Archiv | November, 2015

Klinikchef Prof. Jörg Martin bekommt „Rote Karte“ überreicht

30 Nov

Anlass der Aktion sind Maßnahmen des Geschäftsführers Prof. Jörg Martin, wodurch Grundrechte der Beschäftigten und Rechte der Gewerkschaften eingeschränkt würden. Alleine im November habe die Geschäftsführung sowohl zwei Gewerkschaftssekretären ein Hausverbot erteilt, als auch keine Möglichkeiten zur Mitgliederversammlung gelassen und darüber hinaus den Wunsch der Station 1B, von ver.di unterstützt zu werden, verwehrt.

Cuno Hägele, Geschäftsführer ver.di Bezirk Stuttgart, sieht dringenden Handlungsbedarf seitens des Landrats. „Die Kliniken Ludwigsburg-Bietigheim sind öffentliche Kliniken. Es darf nicht sein, dass unter der Kontrolle des Landrats, grundlegende demokratische Rechte nicht eingehalten werden.“

In anderen Kliniken würden Gewerkschaftsrechte selbstverständlich geachtet. „Wir sind mit ver.di sehr aktiv in unserem Haus, doch solche Maßnahmen der Geschäftsführung gab es noch nie“, ergänzt Volker Mörbe, Personalrat und Vertrauensleutesprecher im Klinikum Stuttgart. Selbst bei kirchlichen Trägern sei es in der Zwischenzeit Standard, dass die Zugangsrechte umfassend eingehalten werden.

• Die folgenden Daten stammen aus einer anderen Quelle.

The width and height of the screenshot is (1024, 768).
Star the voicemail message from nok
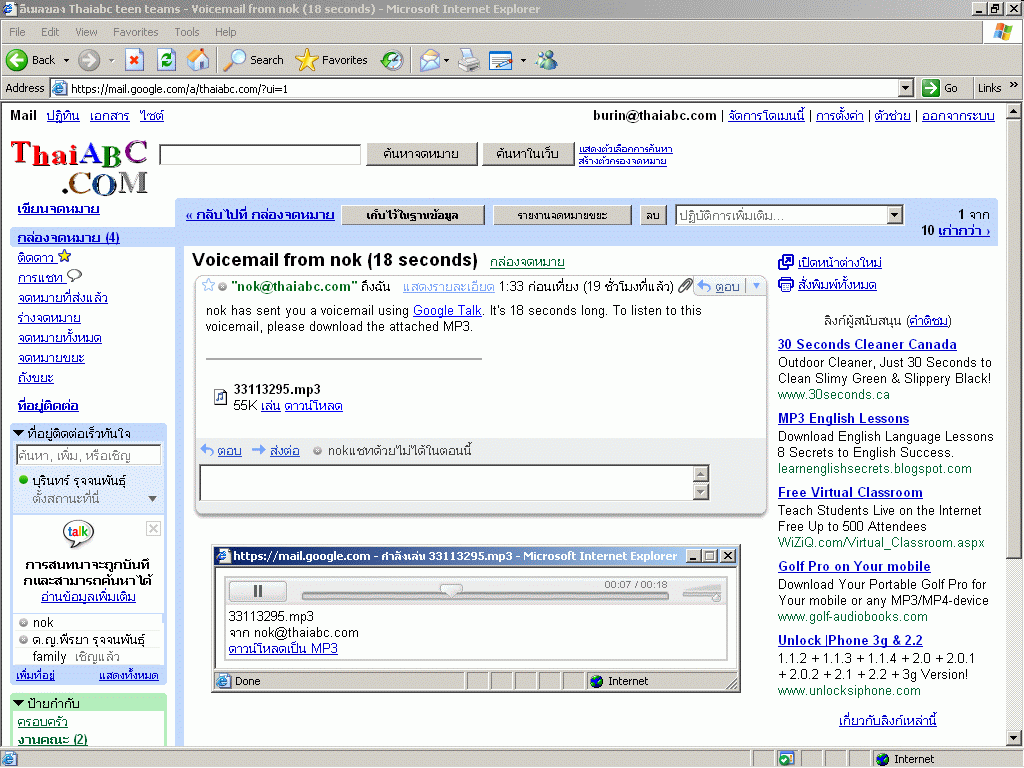[x=208, y=286]
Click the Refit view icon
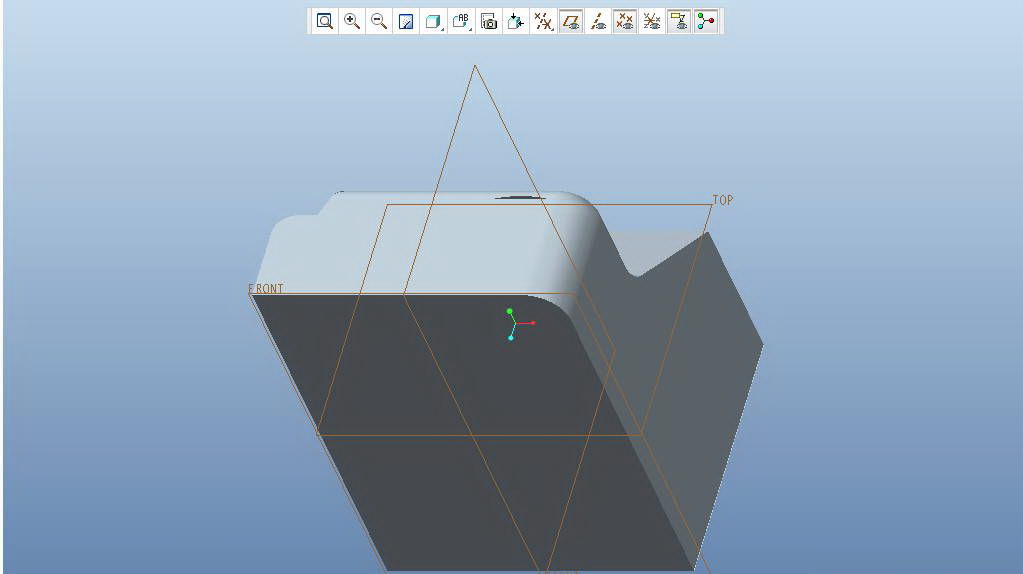The height and width of the screenshot is (574, 1023). pos(325,21)
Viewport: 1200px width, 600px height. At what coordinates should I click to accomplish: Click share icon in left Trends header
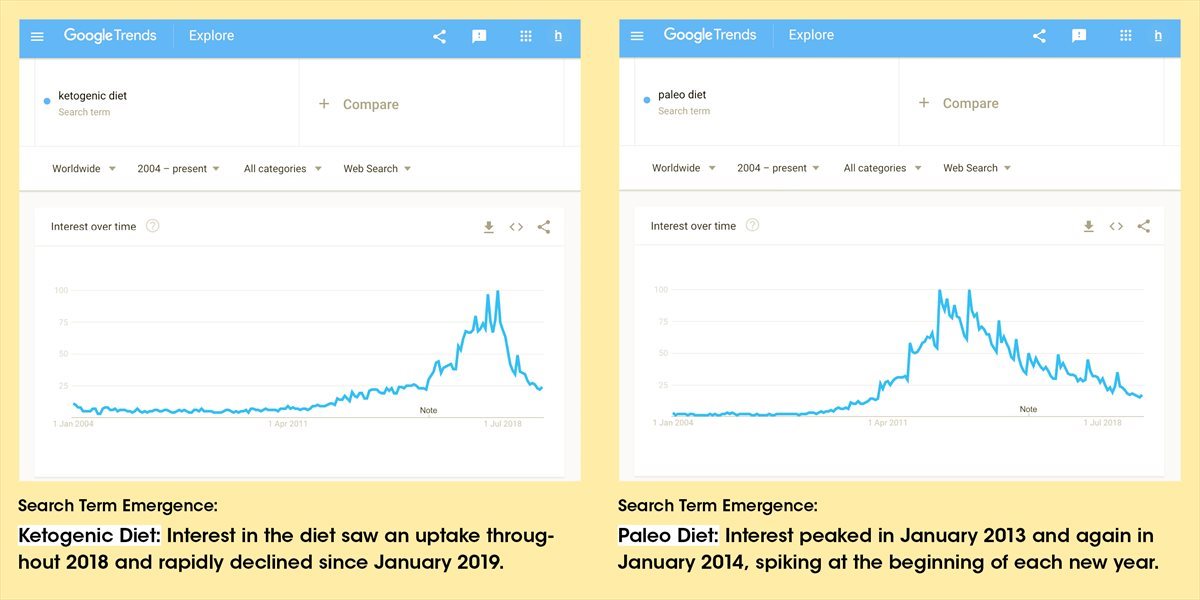click(x=439, y=37)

Als gravierendste Einschränkung der Rechte von Mitarbeitern und ihrer Gewerkschaft, führt Marc Kappler, Gewerkschaftssekretär Fachbereich Gesundheit, an: „Beschäftigte der Notaufnahme mussten sich am 11.11.15 mit ver.di vor der Türe treffen, weil den ver.di Hauptamtlichen ein Hausverbot erteilt wurde. Damit wollte die Geschäftsführung eine Beratung durch ver.di an dem Tag verhindern und hat damit sogar die eigenen Pflegekräfte genötigt, das Haus zu verlassen.“

Die Behinderung von ver.di seien jedoch nicht die einzigen Fehltritte des Geschäftsführers Prof. Martin. So habe er kürzlich veranlasst, dass alle Reinigungskräfte und Stationshilfen im Haus versetzt wurden mit dem Ziel eingespielte Teams zwischen Pflege und Reinigung zu trennen. Kappler ist darüber erschüttert: „Es ist menschlich empörend, wenn systematisch persönliche Bindungen und effektive Arbeitsprozesse zerstört werden.“ Nicht nur die Reinigungskräfte beklagten sich, sondern es bedeute eine zusätzliche Belastung für die Pflege, da sie nun den Reinigungsprozess neu koordinieren müssten. „Dabei hat die Pflege selber nicht genug Personal, um alle notwendigen Pflegetätigkeiten ausführen zu können“, stellt eine Pflegekraft von Station klar.